Things I Lost in Hurricane Katrina

Five years after Hurricane Katrina, I see no point in revisiting the misery of that week for me and my family, for venting outrage over the government response, or weeping over the wound New Orleans suffered. Instead, a  list of a few things I lost in the storm, and miss still.

  1. My Gibson Challenger Guitar. Gibson doesn’t make the Challenger any more. It was a starter model, certainly not top quality, but it had excellent action and reliable pickups. It was a gift for my 16th birthday, and I learned most of what I know about music today on it. I left it behind in the trunk of my car, a place safe from the wind, but the water overtopped the car and soaked the guitar, ruining It.
  2. All the papers I wrote in college. The residue of four years of college English was a formidable stack of essays about almost every aspect of English literature. Not that most of them were anything to brag about, but it was the only record I had of four years of collegiate thinking.

Records taken from a dataset:
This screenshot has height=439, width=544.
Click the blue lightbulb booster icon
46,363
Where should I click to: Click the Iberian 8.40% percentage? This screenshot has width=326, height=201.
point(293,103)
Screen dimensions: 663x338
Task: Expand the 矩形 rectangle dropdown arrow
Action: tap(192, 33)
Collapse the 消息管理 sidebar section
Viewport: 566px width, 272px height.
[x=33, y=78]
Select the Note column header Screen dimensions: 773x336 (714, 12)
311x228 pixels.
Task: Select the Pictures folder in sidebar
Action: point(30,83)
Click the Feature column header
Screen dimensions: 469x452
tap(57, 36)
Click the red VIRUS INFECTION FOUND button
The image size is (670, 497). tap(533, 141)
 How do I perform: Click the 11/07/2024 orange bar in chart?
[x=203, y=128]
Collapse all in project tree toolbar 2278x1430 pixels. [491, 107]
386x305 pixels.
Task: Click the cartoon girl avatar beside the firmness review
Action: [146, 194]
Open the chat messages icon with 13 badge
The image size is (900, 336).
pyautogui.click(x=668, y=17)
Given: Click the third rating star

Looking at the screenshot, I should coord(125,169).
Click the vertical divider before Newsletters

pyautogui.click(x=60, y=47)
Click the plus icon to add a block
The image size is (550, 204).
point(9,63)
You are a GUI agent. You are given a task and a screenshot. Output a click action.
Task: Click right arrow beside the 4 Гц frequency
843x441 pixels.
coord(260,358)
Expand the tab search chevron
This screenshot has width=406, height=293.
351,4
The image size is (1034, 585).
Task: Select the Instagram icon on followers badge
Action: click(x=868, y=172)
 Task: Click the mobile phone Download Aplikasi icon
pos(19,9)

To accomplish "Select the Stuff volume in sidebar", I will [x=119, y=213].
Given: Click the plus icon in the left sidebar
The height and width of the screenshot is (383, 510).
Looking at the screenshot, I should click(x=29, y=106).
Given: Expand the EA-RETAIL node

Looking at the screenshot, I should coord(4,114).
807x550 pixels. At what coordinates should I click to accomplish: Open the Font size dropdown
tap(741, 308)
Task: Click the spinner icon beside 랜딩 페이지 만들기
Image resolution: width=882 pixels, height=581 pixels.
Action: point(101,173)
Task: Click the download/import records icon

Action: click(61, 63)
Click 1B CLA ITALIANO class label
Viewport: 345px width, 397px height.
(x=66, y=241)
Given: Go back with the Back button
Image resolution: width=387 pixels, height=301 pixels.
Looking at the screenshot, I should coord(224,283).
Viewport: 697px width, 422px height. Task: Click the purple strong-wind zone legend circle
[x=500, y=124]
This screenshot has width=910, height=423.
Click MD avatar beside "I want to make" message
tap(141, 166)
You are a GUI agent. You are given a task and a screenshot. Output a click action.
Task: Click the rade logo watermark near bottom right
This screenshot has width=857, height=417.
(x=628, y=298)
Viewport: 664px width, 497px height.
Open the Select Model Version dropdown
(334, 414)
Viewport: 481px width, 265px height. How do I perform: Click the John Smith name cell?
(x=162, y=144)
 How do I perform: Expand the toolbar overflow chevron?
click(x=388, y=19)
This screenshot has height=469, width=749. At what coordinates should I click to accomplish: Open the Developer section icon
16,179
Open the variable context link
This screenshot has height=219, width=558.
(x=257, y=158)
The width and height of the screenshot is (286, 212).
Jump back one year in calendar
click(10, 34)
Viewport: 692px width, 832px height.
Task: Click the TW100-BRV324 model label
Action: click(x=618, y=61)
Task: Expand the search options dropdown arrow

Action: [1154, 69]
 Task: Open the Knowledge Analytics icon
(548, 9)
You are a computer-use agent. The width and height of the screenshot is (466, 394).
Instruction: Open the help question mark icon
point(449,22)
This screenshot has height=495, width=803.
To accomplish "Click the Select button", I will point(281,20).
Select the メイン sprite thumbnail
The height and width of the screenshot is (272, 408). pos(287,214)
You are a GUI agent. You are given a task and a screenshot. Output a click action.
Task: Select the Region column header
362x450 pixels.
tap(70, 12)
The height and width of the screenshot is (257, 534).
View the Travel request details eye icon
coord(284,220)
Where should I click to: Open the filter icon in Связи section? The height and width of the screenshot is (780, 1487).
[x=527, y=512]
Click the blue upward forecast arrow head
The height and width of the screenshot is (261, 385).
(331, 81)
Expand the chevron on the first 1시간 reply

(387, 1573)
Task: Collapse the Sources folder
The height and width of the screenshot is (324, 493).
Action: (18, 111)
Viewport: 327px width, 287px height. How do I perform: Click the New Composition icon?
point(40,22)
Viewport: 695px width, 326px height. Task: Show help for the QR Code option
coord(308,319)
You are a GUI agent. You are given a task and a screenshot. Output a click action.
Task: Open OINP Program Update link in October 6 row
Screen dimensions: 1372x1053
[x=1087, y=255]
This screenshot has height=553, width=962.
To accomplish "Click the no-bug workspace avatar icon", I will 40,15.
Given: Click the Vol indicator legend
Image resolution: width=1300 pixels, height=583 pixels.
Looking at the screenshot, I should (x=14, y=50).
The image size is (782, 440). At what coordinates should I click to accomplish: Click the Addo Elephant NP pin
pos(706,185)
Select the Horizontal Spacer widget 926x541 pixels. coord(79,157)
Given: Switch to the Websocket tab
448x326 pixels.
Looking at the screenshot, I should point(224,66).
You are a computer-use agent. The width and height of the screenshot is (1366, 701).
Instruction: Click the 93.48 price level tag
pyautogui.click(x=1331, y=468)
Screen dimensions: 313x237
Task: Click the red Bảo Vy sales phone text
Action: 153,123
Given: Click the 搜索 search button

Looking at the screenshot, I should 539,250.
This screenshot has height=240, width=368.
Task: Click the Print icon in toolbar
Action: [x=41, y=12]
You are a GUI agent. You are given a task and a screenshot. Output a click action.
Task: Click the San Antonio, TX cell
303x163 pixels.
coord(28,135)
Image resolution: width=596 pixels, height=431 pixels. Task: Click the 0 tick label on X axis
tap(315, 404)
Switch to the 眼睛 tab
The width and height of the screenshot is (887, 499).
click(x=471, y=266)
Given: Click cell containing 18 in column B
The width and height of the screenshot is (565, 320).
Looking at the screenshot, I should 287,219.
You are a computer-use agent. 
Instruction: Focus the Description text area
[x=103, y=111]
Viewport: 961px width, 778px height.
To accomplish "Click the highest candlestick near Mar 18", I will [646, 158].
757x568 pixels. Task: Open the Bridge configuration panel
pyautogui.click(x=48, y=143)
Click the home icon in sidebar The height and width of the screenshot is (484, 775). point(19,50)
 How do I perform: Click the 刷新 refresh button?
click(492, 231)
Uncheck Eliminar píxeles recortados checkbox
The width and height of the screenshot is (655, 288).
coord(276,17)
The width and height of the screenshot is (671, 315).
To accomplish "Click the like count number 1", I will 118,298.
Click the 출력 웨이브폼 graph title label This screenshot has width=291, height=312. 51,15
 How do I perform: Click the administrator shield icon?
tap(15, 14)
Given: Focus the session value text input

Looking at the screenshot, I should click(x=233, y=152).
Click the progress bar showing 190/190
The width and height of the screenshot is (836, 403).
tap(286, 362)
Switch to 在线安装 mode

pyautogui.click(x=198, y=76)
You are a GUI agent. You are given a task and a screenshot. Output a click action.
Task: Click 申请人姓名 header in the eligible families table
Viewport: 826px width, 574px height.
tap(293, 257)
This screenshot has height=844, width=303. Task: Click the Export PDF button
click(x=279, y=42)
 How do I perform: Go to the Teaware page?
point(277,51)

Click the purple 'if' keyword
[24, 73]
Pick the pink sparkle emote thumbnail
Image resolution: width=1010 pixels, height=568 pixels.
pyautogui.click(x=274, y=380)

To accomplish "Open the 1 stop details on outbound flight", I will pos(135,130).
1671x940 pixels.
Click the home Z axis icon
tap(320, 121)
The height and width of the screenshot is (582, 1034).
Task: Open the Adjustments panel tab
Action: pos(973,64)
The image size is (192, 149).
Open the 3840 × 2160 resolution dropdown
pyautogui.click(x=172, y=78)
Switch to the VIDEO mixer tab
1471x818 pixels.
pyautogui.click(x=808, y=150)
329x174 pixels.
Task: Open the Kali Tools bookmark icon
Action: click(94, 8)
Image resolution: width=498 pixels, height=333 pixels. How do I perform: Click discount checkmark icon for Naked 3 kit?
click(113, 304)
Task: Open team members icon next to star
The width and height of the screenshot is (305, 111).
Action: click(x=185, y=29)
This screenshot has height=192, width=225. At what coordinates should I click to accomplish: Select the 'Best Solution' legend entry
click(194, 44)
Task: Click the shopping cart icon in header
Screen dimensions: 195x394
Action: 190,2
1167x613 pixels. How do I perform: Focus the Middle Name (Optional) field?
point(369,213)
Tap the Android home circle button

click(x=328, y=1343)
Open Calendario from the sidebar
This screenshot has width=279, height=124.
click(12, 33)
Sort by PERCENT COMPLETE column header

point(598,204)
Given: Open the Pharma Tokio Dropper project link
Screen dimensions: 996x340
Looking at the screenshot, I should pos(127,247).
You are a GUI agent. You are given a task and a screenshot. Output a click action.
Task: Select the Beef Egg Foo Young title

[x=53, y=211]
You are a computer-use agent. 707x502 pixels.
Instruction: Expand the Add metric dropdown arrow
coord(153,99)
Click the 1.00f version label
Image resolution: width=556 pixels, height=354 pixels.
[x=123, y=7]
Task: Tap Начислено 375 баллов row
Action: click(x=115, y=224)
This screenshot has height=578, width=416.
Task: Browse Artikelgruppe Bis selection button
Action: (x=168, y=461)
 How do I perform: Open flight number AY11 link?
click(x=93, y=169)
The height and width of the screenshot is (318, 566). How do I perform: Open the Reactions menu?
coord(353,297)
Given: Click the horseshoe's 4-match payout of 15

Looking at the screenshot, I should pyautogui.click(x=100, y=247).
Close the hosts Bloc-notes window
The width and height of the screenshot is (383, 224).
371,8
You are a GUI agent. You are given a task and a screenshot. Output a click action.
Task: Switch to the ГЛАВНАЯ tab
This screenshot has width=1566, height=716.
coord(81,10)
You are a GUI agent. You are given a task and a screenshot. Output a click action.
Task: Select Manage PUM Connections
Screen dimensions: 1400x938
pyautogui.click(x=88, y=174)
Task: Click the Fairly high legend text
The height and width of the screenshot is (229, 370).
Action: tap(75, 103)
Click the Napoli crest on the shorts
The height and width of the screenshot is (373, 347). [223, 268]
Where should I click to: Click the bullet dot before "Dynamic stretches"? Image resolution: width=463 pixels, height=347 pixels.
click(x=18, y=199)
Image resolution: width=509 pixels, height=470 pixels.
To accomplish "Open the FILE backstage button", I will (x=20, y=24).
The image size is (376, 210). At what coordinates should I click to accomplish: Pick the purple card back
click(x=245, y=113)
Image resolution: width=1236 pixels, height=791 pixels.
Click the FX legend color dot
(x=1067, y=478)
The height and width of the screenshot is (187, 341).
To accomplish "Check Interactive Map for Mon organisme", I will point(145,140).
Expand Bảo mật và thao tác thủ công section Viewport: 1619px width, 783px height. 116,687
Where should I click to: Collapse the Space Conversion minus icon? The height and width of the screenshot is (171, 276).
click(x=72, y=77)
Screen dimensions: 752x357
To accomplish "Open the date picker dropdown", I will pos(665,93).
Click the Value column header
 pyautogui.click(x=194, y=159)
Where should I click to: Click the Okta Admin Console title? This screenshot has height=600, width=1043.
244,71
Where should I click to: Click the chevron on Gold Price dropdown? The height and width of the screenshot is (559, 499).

Parts of the exercise:
a. Transcribe the Hurricane Katrina piece, starting at "Things I Lost in Hurricane" and ending at "guitar, ruining It.".
b. Write the next part of the Hurricane Katrina piece, picking up after its last sentence.
This data has no connection to the Hurricane Katrina piece.

Exercise answers:
a.
Things I Lost in Hurricane Katrina

Five years after Hurricane Katrina, I see no point in revisiting the misery of that week for me and my family, for venting outrage over the government response, or weeping over the wound New Orleans suffered. Instead, a  list of a few things I lost in the storm, and miss still.

  1. My Gibson Challenger Guitar. Gibson doesn’t make the Challenger any more. It was a starter model, certainly not top quality, but it had excellent action and reliable pickups. It was a gift for my 16th birthday, and I learned most of what I know about music today on it. I left it behind in the trunk of my car, a place safe from the wind, but the water overtopped the car and soaked the guitar, ruining It.

b.
  3. A rocking horse. Belonged to my wife, a toy she played on as a child in Africa. It was plain wooden with painted-on eyes and mane, and it had the words “Made in the U.S.S.R.” stamped under the saddle. My wife has no idea where it came from, or how her parents got it.
  4. Patches of Godlight: Fr. Tim’s Favorite Quotes. This Jan Karon book is a notebook of quotes by Father Tim, fictional hero of a series of Christian novels. I have never read the series, but the book was given to me by my grandmother shortly before she died. She had marked the passages she said reminded her of me with paper clips and post-it notes. (Most of the quotes she marked were about literature and the reading life.) I had kept the book in my car, but one month before Katrina I brought it into my house. For safe keeping, I thought.
  5. Swingset in the back yard. I bought a kit from Home Depot and built the thing out of pressure treated wood myself, with the help of several family members, over one weekend in 2004. My accomplishments in carpentry in this life have been few. I took more pride in that edifice than it probably deserved.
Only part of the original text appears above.